(Data entries)
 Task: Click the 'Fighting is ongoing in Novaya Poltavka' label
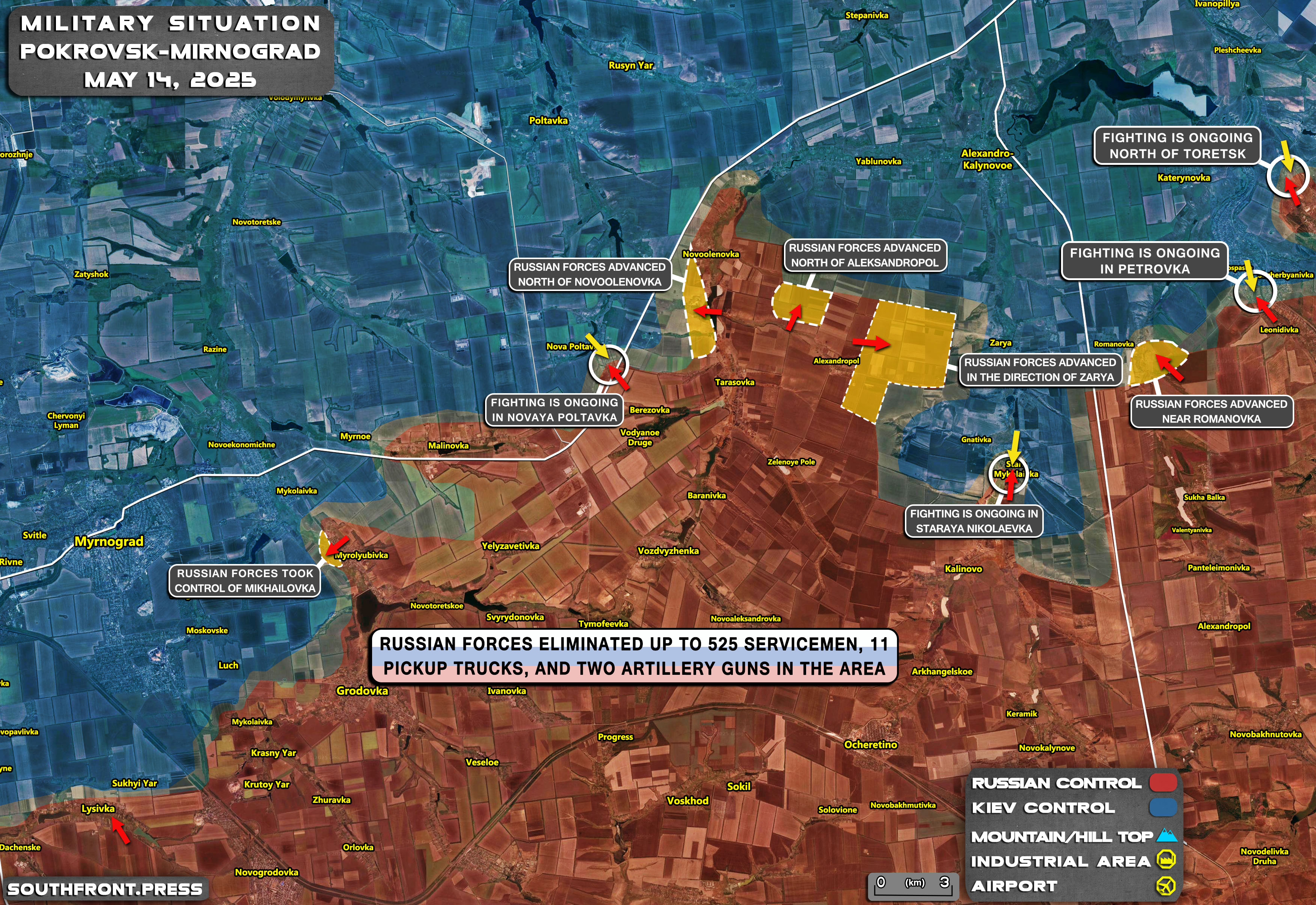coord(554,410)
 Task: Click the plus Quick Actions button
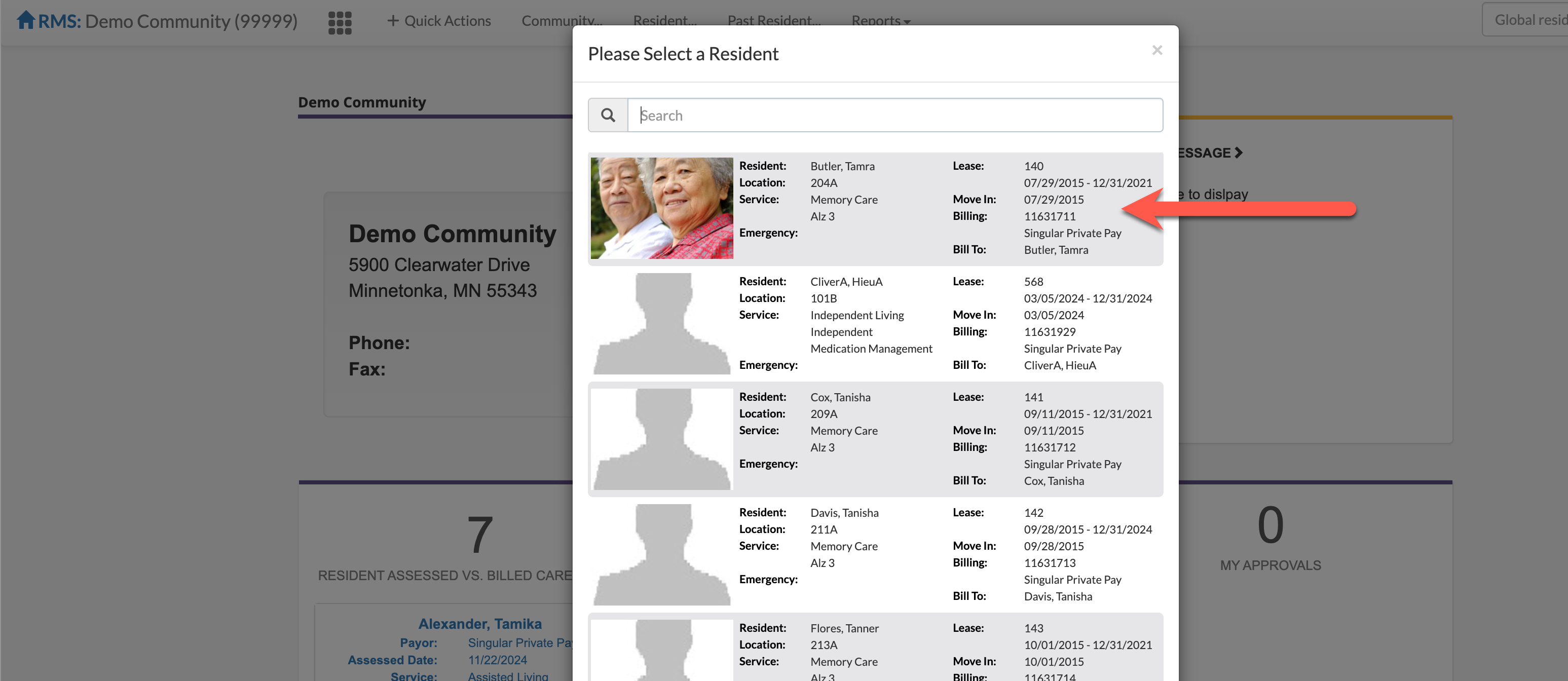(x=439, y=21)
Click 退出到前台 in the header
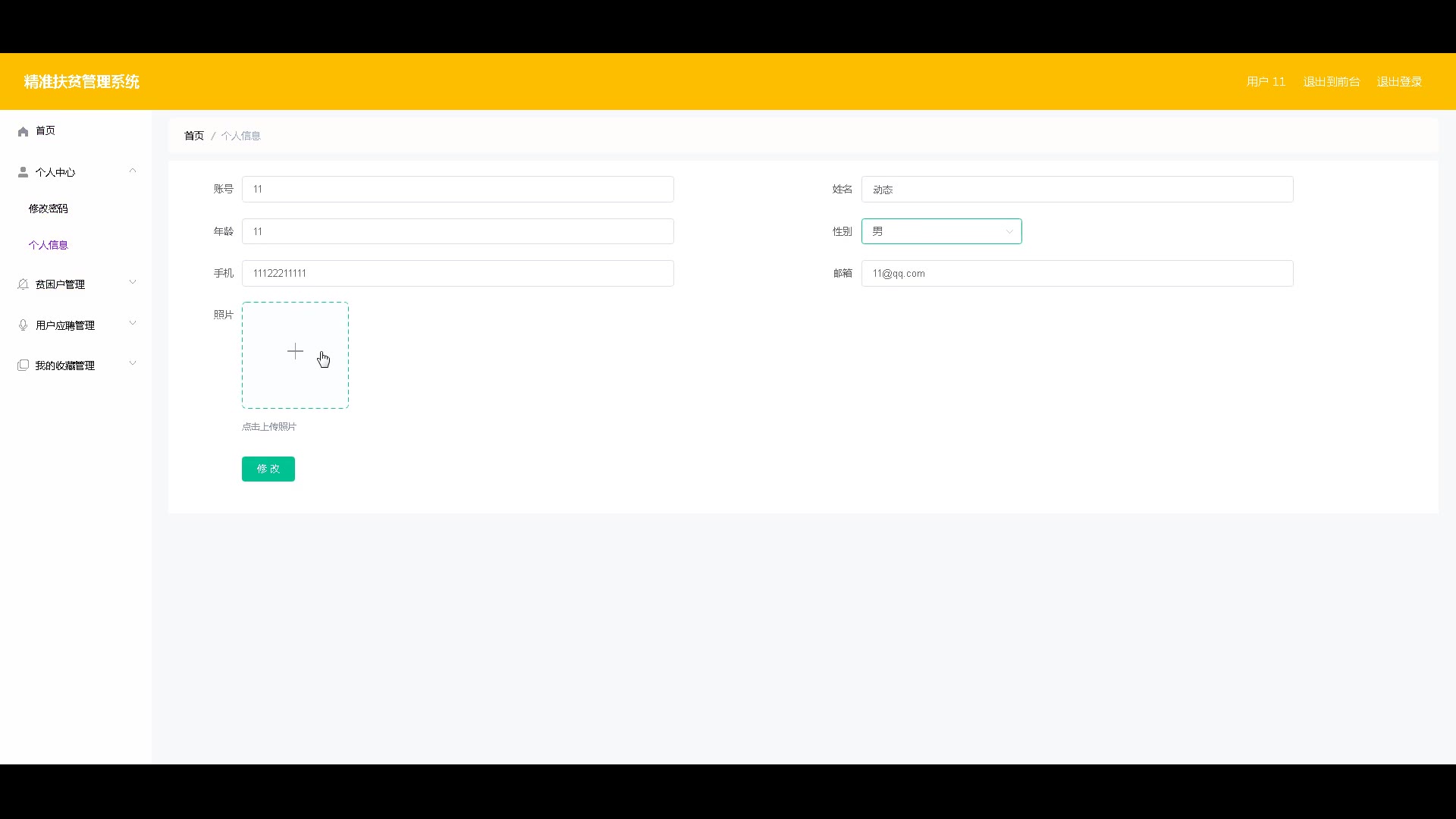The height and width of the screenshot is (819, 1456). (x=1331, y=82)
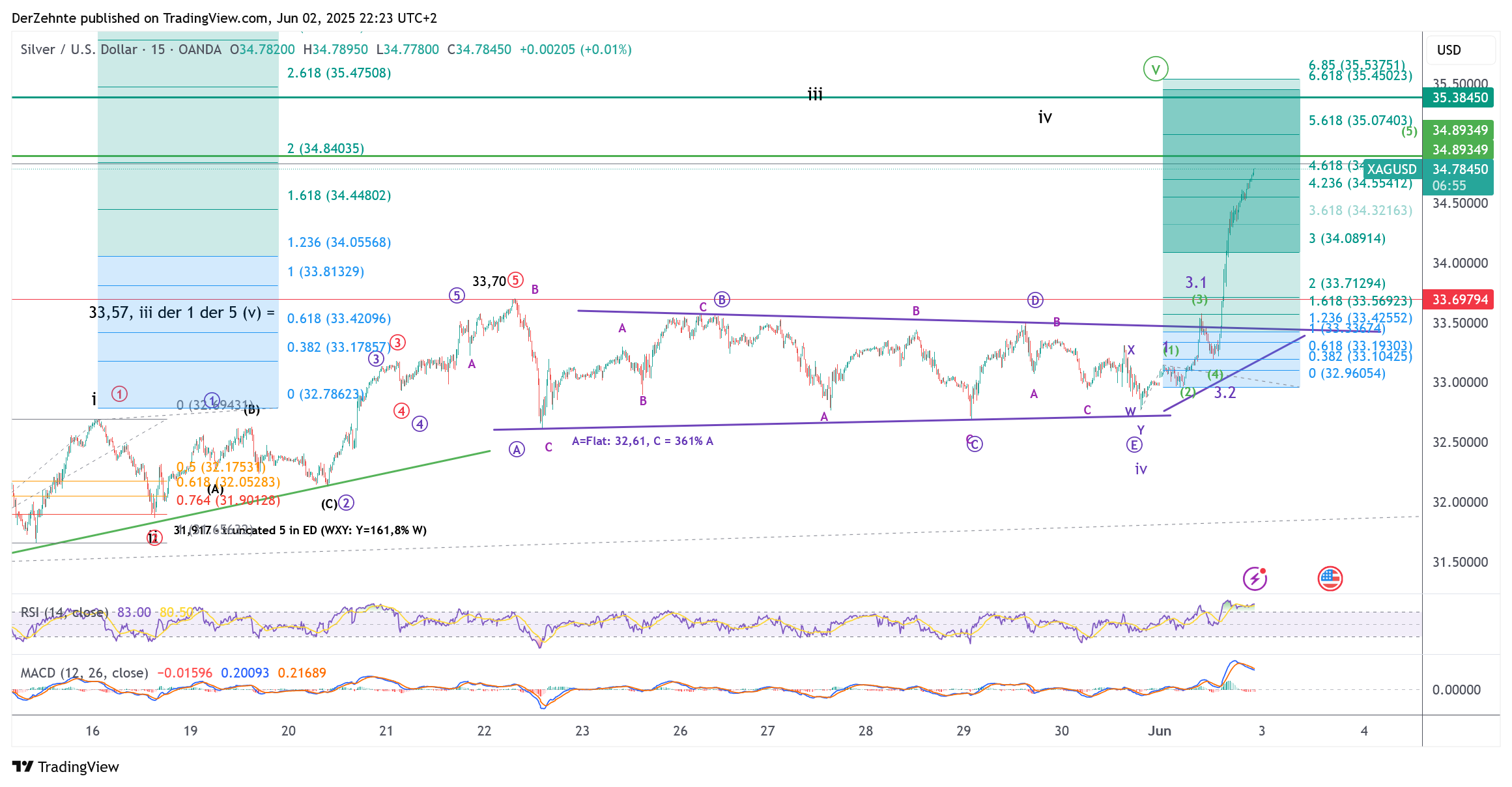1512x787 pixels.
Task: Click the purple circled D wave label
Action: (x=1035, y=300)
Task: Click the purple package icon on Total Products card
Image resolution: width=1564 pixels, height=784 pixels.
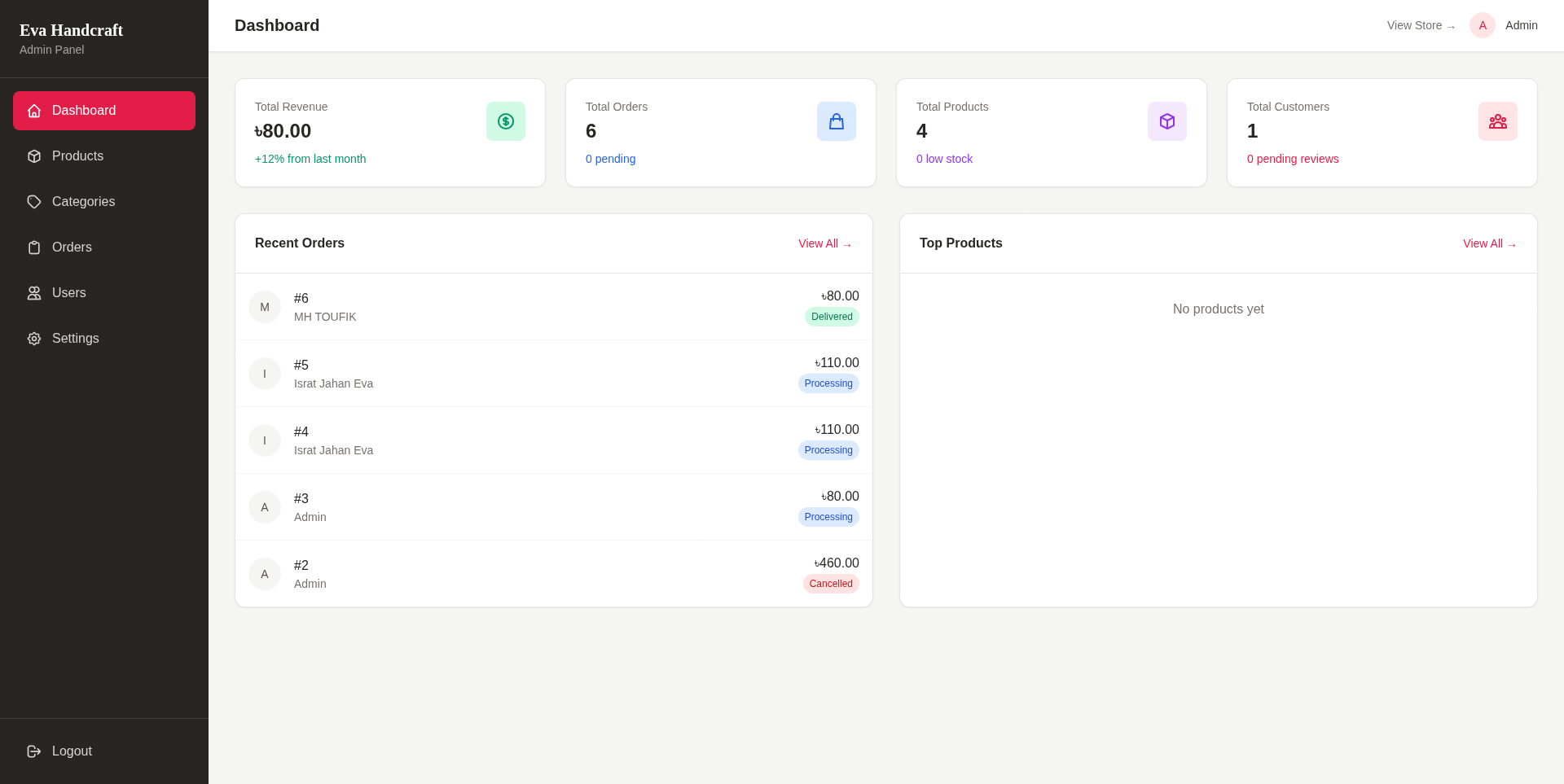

## ASSIGNED TASK
Every line from the one containing "Click 退出到前台 in the header" through the end of the entries above is to be copied exactly; pictures are to be left out.

## RESPONSE BOX
Click 退出到前台 in the header
The height and width of the screenshot is (819, 1456). (x=1331, y=82)
1512x787 pixels.
Task: Click the purple circled D wave label
Action: (x=1035, y=300)
Task: Click the purple package icon on Total Products card
Image resolution: width=1564 pixels, height=784 pixels.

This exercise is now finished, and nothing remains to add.